[PATCH v5 3/4] arm64: topology: Support SMT control on ACPI based system
Pierre Gondois
pierre.gondois at arm.com
Thu Aug 29 22:46:09 AEST 2024
Hello Yicong,
On 8/29/24 09:40, Yicong Yang wrote:
> Hi Pierre,
>
> On 2024/8/27 23:40, Pierre Gondois wrote:
>> Hello Yicong,
>> IIUC we are looking for the maximum number of threads a CPU can have
>> in the platform. But is is actually possible to have a platform with
>> CPUs not having the same number of threads ?
>>
>
> I was thinking of the heterogenous platforms, for example part of the
> cores have SMT and others don't (I don't have any though, but there
> should be some such platforms for arm64).
>
>> For instance kernel/cpu.c::cpu_smt_num_threads_valid() will check
>> that the number of threads is either 1 or cpu_smt_max_threads (as
>> CONFIG_SMT_NUM_THREADS_DYNAMIC is not enabled for arm64).
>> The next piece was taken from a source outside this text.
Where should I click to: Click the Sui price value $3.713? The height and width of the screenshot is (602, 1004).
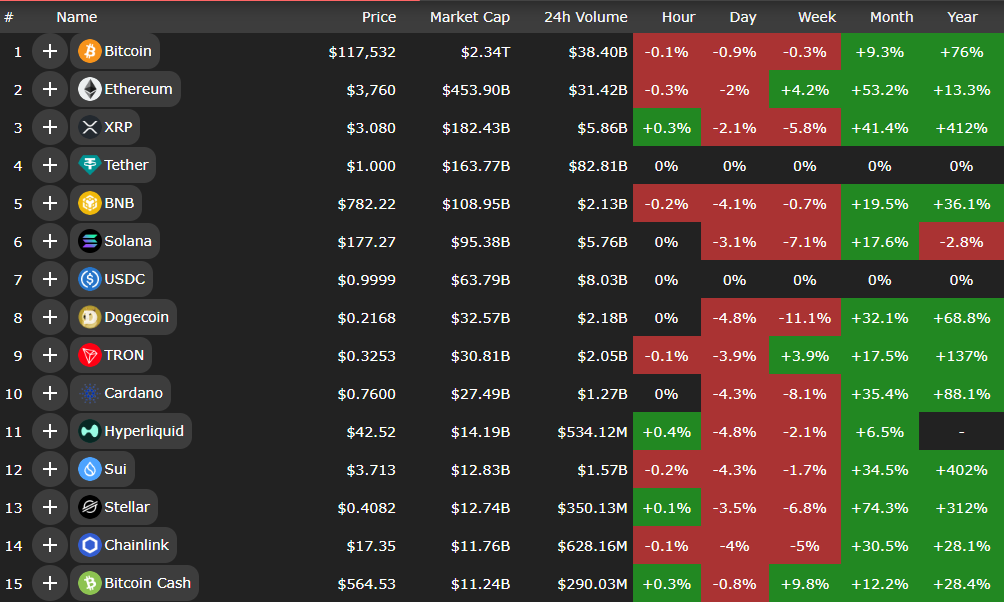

However
>> a (hypothetical) platform with:
>> - CPU0: 2 threads
>> - CPU1: 4 threads
>> should not be able to set the number of threads to 2, as
>> 1 < 2 < cpu_smt_max_threads (cf. cpu_smt_num_threads_valid()).
>>
>
> It's a bit more complex. If we enable/disable the SMT using on/off control
> then we won't have this problem. We'll online all the CPUs on enabling and
> offline CPUs which is not primary thread and don't care about the thread
> number of each core.
>
> Control using thread number is introduced by CONFIG_SMT_NUM_THREADS_DYNAMIC
> and only enabled on powerpc. I think this interface is not enough to handle
> the hypothetical we assumed, since it assumes the homogenous platform that
> all the CPUs have the same thread number. But this should be fine for
> the platforms with SMT(with same thread number) and non-SMT cores, since it do
> indicates the real thread number of the SMT cores.
>
>> So if there is an assumption that all the CPUs have the same number of
>> threads, it should be sufficient to count the number of threads for one
>> CPU right ?
>>
>
> Naturally and conveniently I may think use of the threads number of CPU0 (boot
> cpu) in such a solution. But this will be wrong if CPU0 is non-SMT on a heterogenous
> platform :(
>
>> In the other (unlikely) case (i.e. CPUs can have various number of threads),
>> I think we should either:
>> - use your method and check that all the CPUs have the same number of threads
>> - get the number of threads for one CPU and check that all the CPUs are
>> identical using the ACPI_PPTT_ACPI_IDENTICAL tag
>
> I think this won't be simpler since we still need to iterate all the CPUs to see
> if they have the same hetero_id (checked how we're using this ACPI tag in
> arm_acpi_register_pmu_device()). We could already know if they're identical by
> comparing the thread number and do the update if necessary.
>
>> - have a per-cpu cpu_smt_max_threads value ?
>
> This should be unnecessary in currently stage if there's no platforms
> with several kind cores have different thread number like in your assumption
> and enable CONFIG_SMT_NUM_THREADS_DYNAMIC on such platforms. Otherwise using
> a global cpu_smt_max_threads to enable the SMT control should be enough.
> Does it make sense?
Yes, I agree with all the things you said:
- the current smt/control interface cannot handle asymmetric SMT platforms
- I am not aware if such platform exist so far
I think it would still be good to check all the CPUs have the same number of
threads. I tried to enable the SMT_NUM_THREADS_DYNAMIC Kconfig with the
patch attached (and to check CPUs have the same number of threads). Feel free
to take what you like/ignore what is inside the attached patch, or let me know
if I should submit a part in a separate patchset,
----------------------------
[RFC] arm64: topology: Enable CONFIG_SMT_NUM_THREADS_DYNAMIC
- On arm64 ACPI systems, change the thread_id assignment to have
increasing values starting from 0. This is already the case for DT
based systems. Doing so allows to uniformly identify the n-th
thread of a given CPU.
- Check that all CPUs have the same number of threads (for DT/ACPI)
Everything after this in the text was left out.